■ **Assignment**
Go over the lines below, and when one contains the word "give", copy it.

(Excerpted records)

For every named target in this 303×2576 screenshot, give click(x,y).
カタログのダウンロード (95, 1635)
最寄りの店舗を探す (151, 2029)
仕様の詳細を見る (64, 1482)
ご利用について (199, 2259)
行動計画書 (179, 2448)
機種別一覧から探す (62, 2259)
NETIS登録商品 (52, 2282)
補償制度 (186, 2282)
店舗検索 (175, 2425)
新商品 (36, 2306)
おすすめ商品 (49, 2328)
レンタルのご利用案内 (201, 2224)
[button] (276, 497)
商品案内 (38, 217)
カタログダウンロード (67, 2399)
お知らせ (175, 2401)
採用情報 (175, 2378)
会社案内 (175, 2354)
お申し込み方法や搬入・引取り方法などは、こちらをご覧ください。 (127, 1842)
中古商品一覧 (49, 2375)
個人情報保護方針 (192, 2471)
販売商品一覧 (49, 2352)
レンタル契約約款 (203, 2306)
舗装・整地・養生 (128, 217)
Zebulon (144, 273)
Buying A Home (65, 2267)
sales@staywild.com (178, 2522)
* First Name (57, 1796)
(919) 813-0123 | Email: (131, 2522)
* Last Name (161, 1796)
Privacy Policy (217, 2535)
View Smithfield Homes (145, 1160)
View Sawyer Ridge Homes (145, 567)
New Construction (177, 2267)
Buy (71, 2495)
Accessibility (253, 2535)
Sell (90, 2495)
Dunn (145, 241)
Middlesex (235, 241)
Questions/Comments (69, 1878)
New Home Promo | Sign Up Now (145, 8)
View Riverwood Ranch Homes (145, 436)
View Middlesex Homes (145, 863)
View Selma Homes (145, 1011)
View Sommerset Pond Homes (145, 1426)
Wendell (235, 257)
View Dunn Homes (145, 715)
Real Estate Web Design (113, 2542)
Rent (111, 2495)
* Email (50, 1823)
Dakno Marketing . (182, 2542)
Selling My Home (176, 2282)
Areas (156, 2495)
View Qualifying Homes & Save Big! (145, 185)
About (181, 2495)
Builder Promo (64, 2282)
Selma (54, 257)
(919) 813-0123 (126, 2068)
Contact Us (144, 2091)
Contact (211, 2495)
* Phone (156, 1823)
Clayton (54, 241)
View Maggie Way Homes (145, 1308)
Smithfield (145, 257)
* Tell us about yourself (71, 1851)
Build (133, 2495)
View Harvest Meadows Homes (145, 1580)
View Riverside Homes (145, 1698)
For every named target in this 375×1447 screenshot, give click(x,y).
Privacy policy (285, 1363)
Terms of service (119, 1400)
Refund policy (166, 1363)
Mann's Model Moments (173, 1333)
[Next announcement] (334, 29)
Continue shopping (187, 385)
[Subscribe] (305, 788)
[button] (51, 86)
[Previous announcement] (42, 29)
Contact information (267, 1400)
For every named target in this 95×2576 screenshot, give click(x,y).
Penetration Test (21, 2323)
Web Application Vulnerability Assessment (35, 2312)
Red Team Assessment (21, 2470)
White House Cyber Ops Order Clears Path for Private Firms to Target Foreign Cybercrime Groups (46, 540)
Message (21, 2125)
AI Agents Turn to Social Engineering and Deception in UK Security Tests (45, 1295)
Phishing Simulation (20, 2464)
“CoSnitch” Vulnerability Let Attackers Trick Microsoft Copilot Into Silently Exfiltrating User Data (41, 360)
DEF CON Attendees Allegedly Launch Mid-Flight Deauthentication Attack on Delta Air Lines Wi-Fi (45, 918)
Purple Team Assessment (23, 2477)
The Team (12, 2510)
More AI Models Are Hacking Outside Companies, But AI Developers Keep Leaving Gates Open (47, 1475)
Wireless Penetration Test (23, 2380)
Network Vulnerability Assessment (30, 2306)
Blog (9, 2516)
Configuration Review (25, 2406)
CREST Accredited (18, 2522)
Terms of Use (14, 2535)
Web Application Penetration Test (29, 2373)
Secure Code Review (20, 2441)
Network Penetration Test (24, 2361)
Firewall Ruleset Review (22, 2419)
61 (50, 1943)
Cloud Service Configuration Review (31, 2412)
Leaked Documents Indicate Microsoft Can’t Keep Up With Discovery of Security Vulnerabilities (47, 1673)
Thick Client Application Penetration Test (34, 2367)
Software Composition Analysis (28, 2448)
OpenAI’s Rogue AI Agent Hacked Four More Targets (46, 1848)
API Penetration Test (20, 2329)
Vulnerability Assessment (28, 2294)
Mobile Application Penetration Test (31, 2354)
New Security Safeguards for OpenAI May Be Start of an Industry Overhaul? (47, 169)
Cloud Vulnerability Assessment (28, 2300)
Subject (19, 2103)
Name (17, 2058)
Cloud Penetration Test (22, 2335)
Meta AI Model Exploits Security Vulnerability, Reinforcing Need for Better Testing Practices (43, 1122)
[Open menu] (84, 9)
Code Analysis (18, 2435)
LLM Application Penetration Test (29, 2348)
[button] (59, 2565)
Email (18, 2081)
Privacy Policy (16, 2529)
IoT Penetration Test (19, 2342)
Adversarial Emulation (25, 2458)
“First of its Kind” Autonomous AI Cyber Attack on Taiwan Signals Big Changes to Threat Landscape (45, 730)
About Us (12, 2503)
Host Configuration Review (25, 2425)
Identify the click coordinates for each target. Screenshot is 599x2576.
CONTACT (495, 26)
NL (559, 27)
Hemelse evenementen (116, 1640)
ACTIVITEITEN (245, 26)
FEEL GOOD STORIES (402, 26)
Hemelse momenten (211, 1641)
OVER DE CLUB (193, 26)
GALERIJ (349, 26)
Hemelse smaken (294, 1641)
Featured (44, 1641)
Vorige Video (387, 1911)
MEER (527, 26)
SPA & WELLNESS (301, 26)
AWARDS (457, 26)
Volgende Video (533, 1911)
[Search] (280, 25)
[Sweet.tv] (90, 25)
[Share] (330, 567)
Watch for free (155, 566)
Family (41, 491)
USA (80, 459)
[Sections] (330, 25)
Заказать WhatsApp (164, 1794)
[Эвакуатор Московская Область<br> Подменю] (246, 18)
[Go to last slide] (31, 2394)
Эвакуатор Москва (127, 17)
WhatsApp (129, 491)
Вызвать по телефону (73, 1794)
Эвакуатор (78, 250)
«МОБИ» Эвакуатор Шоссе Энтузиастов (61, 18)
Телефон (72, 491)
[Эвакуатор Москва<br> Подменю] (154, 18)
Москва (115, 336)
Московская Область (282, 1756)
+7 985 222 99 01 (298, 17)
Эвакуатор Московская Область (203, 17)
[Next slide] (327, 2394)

(End Excerpted records)

■ **Solved exercise**
For every named target in this 303×2576 screenshot, give click(x,y).
For every named target in this 375×1447 screenshot, give click(x,y).
For every named target in this 95×2576 screenshot, give click(x,y).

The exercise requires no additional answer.